=== TASK GOAL ===
Reproduce each of the lines below word for word, with nothing altered, added, or left out.

=== RECORDS FOR PROCESSING ===

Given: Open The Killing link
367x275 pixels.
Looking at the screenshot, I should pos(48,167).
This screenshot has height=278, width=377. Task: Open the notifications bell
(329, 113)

=== ANSWER TO THE PROBLEM ===
Given: Open The Killing link
367x275 pixels.
Looking at the screenshot, I should pos(48,167).
This screenshot has height=278, width=377. Task: Open the notifications bell
(329, 113)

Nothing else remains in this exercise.